Only six months ago, Harry Shipp received plaudits from media and coaches alike after an outstanding home performance verse the New York Red Bulls. Now, he’s marooned to the bench, if he’s lucky enough to make the 18, with his last significant first team minutes coming in mid-July.
Shipp’s descent from #6 on MLS’s 24 under 24 list to S2 stopgap has been as steady as it’s been drastic. Finishing his first two seasons at his boyhood club Chicago Fire with a combined 10 goals and 14 assists, Shipp looked like the cornerstone of the team’s rebuilding process. But after a front office overhaul following the Fire’s last place 2015 campaign, the playmaking midfielder found himself unceremoniously traded to the Montreal Impact. There, his possession oriented style clashed with his new club’s counter attacking system, resulting in only two goals and three assists from 27 appearances. Despite a bright start with a 2017 Sounders team that looked more suited to his style of play, all signs show that he is now out of the team’s plans. With only two games left, he’s amassed 16 appearances, more than 10 fewer his total from any previous year.
How did it come to this? As always with soccer, the situation is fluid. Team formation/system, injuries, and a harsh salary cap have all likely played their roles.
A pragmatist’s approach would say that soccer is a simple game, and that good players find a way to make their mark no matter the system. While this is true of the best in the sport, role players often live and die by how well a style of play boosts their strengths and hides their weaknesses. Shipp’s strengths are vision, passing, and touch. His weaknesses are speed and strength. As such, he’s going to stay central even when deployed on the wing. Without the pace to beat people in the open field, and with an assured calmness in tight spaces, he operates best in an overloaded midfield, sucking defenders inward before finding more athletic teammates in the newly opened space.

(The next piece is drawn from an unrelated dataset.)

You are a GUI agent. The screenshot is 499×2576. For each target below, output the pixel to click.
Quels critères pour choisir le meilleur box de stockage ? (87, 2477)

His ability to do exactly that, as well as to find positive link play where others may lose possession, contributed to goals against against NYCFC, D.C. United, and New England Revolution. Unfortunately, the Sounders have lacked the athletic finishers to make this system lethal. Starting Shipp, Lodeiro, and Dempsey in the front four leaves room for only one attacker who can consistently get in behind the backline. That attacker was Jordan Morris, who’s only scored three goals this year despite averaging 0.8 shots a game from inside the penalty box.
Before Leerdam’s arrival, a lack of consistent production from the right back position only compounded Morris cold finishing. In Shipp’s 10 starts this year, five different right backs have started (Svensson, Fisher, Delem, Roldon, and Evans.) The rotating cast hampered production from that side of the field, leaving Jones as the only consistently productive athletic outlet for the team. Without those necessary outlets for distribution, attacking playmakers were forced to look for goals themselves, where Shipp’s finishing lagged behind Dempsey’s and Lodeiro’s.
A bevy of nagging injuries have only made matters worse for Shipp. After hurting his ankle in pre-season, Shipp suffered a strained hip flexor in May and a broken hand in July. While these sorts of injuries happen in a long season, they can hamper a player’s production, as was the case with Jordan Morris’s ankle problems and Christian Roldan playing in a cast. For a player who doesn’t have much athleticism to spare, Shipp’s injuries may have cost him a step he could ill afford to lose.
Still, it’s hard to imagine how a player with the highest passing percentage of any Sounder who has started in the front four this year is having such a hard time breaking into the 18. In fact, the Sounders averaged 1.5 goals a game when Shipp started, more than the 1.4 averaged over the course of the season. While that stat is inflated by the three goals scored after he was subbed off against D.C. United, it should be roughly evened out by the three scored after he subbed on against the Revolution. While 1.5 goals per game isn’t a blazing pace by any imagination, the Sounders struggles without Shipp make it hard to pinpoint him as the problem.
But with the league injecting heavy doses of allocation money into GMs pockets every year, not being the problem isn’t enough. Six-figure players such as Shipp are expendable, easily replaced by new signings bought down under the salary cap with Targeted Allocation Money such as Rodriguez and Leerdam. In fact, general managers who don’t spend heavily on mid-tier earners could be labeled irresponsible for refusing to spend what looks like an ever-replenishing resource. Meanwhile, homegrown players and S2 signings provide rare relief from the MLS salary cap and the possibility for the club to rake in money should they move on to bigger and better things. All of these factors make Kovar, Delem, and Wingo a much bigger bang for your buck than Shipp despite their being only a year younger. The salary earned from Shipp’s early successes, coupled with the loss of his homegrown status after leaving Chicago have forced him to become an immediate impact type of player despite his relatively young age.
All that’s to say professional sports are cruel. Shipp wasn’t the first and won’t be the last promising player to have a career derailed just as it’s starting. Not long ago, he looked like one of the few playmaking maestros in the MLS to have come up through a U.S. youth system, a la Benny Feilhaber or Sacha Kljestan. Those rooting for a more aesthetically pleasing American game will surely hope he gets another chance.